YOUR OBJECTIVE: Pick up the passage on handling crucial conversations at the point where it ends, and continue writing it in the same style.

PASSAGE FOR REVIEW:
‘Hard skills help you find jobs, but soft skills will help keep them.’
Knowing how to approach and handle difficult conversations is a vital ‘soft’ skill that will help you better navigate the workplace and the world beyond it.
Inspired by the book ‘Crucial Conversations - Tools for Talking When the Stakes are High’, we've got some top skills for avoiding conflict and handling tough conversations.
So, if quality of life, the health of the organisations you are part of (work or personal), and the strength of relationships seem like something you may be interested in, then this might be of use to you.
What are Crucial Conversations?
Crucial Conversations are encounters that find themselves at an intersection between opposing opinions, strong emotions & high stakes. Some examples of these would be;
- Asking a colleague to repay a loan
- Talking with your boss about not getting an increase or bonus
Or scenarios that take place outside of work, such as;
- Talking to your teenager about breaking curfew consistently, lying, or not doing homework.
Crucial conversations stem from disappointment. They are required when there was a missed commitment, broken promise, missed expectation or other bad behaviour. It all starts with 'Why didn't you do what you were supposed to do?' and 'Why didn't you behave the way you were supposed to behave?' These moments are going to happen. The problem isn't that these moments occur.
The problem is that we are unsure of how to address them. The framework for a crucial conversation is simple. What you do BEFORE, DURING, and AFTER.
Let’s breakdown what needs to happen at each step;
Two important steps to follow when approaching a crucial conversation are;
1. Master your story - When someone behaves in a certain way, we are likely to create our reasoning for why they did it. This then leads to a feeling and a reaction - all of which was fabricated in our heads. This will often influence how we approach the conversation before we know any of the facts. A rule to live by is ‘get curious before you get angry’. Wait until you know exactly why something happened before you start to make judgements.
2. Address the right problem - If you do not address the problem, the issue will never be resolved. Let’s use the example of a teenager missing curfew. Would you be angry that they arrived at 11 PM? Or would you be angry that they broke a promise that was made? The time is irrelevant. The main issue is that they failed to uphold their side of the deal, and the trust you gave them has been taken advantage of.

PROVIDED DATA:

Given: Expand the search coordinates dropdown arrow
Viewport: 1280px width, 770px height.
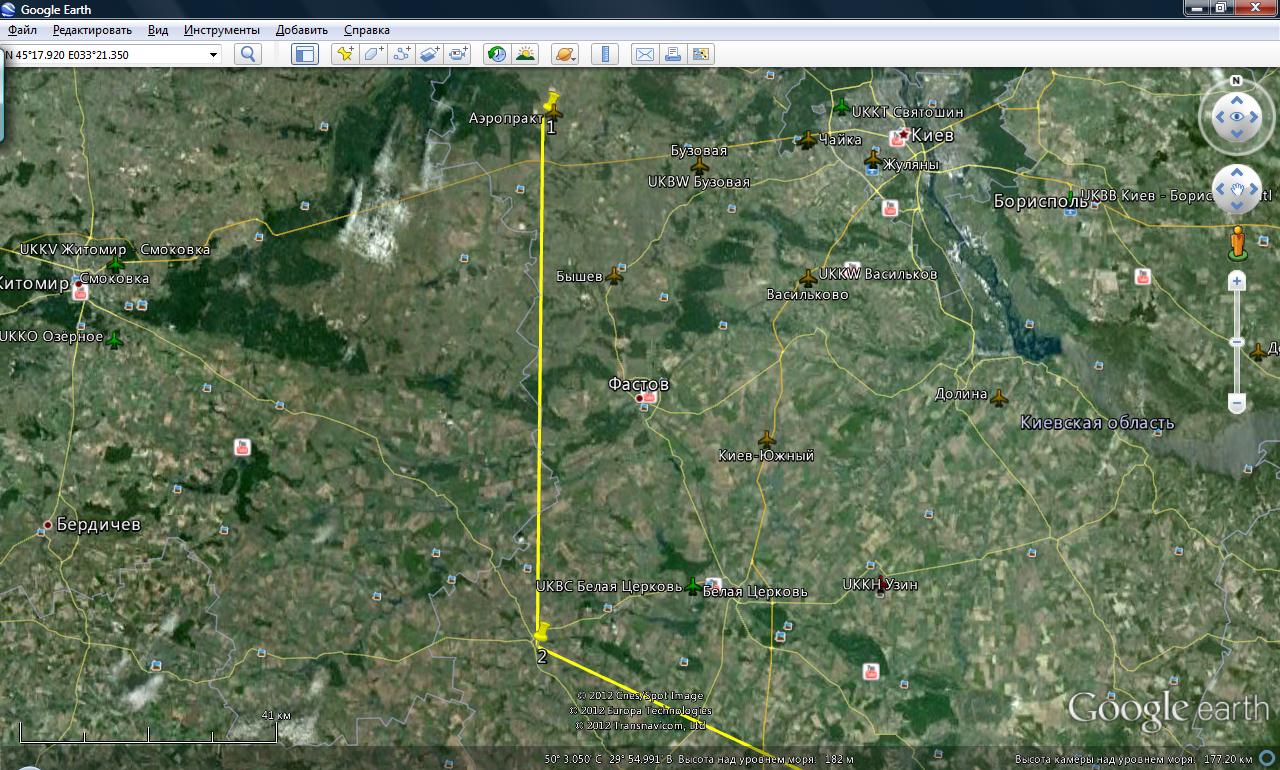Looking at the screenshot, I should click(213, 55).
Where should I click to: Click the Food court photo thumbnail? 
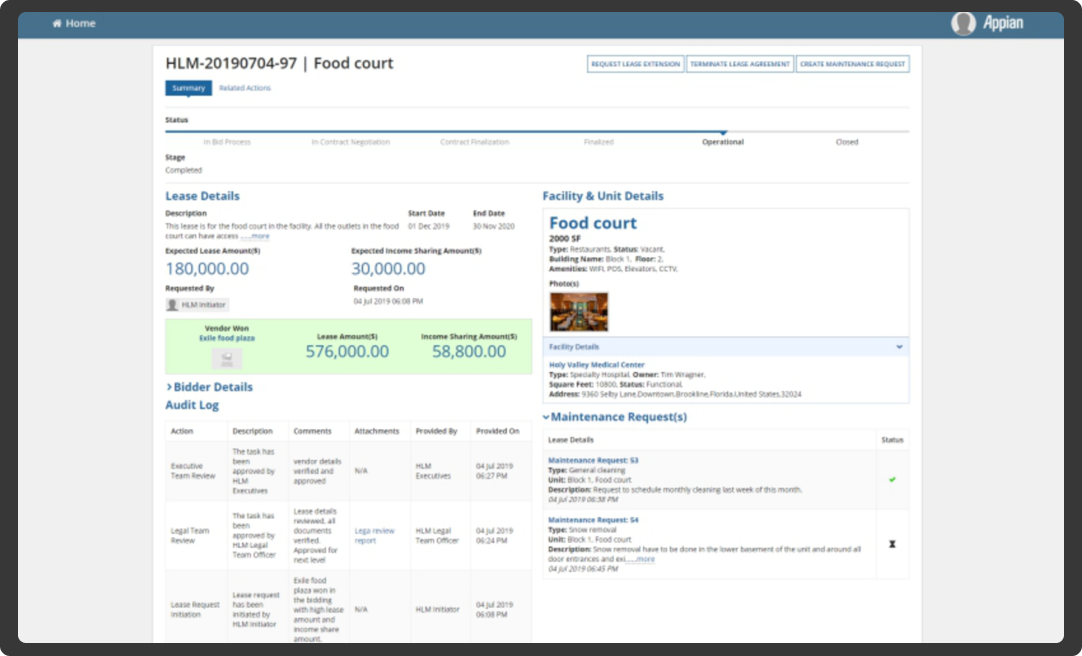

EXERCISE RESPONSE:
The ability to reduce an infraction to its bare essence takes patience and precision. People often don't have time to unbundle the problem as there are too many emotions involved. The rule is that you must distil the issue to a single sentence before you talk.
The three steps to follow during the interaction are;
1. Confront with safety - Your behaviour in the first few seconds of an interaction sets the tone for everything that follows. You have no more than a sentence or two to set the climate. It's known as The Hazardous Half Minute. Your choice of words, tone, and demeanor can be used to show mutual respect and create safety between participants. A safe atmosphere ensures that all parties will be comfortable to engage without being defensive. This can also be achieved by creating a mutual purpose (us instead of you). Lastly, ensure that these conversations take place in private.
2. Describe the gap - Start with only the facts. Describe WHAT happened. Not your assumptions as to WHY it happened. Then describe the gap/difference between their expected behaviour and what took place. Lastly, end with a simple diagnostic question such as “Why did this happen?”. This will ensure that the safety you have created is maintained and will allow them to share the reasoning behind their behaviour.
3. Diagnose - The way someone responds to your description of the gap will determine what you do next. Now you need to diagnose the underlying cause of the problem. Is it a matter of motivation, ability, or both? It is important to understand that everyone is motivated by different things. Discovering what motivates a particular person will be your greatest point of leverage in making them realize their errors and adjusting their behaviour. Do not use short term fixes such as perks or power. Every time we compel people to bend to our will, it creates a lonely work environment. Be careful with perks as it takes attention away from the legitimate reason to do something.
4. Agree on a plan - Now you need a plan! Agree on who will do what, and by when. It is then important to set up a follow-up time to check how things are going. Simply end with ‘Can I rely on you to...?’.
1. Follow up - It is vital that you follow up to ensure that both parties have stuck to the plan. Following up will also allow you to reanalyse the situation and ensure that any additional gaps in ability or motivation can be address and corrected.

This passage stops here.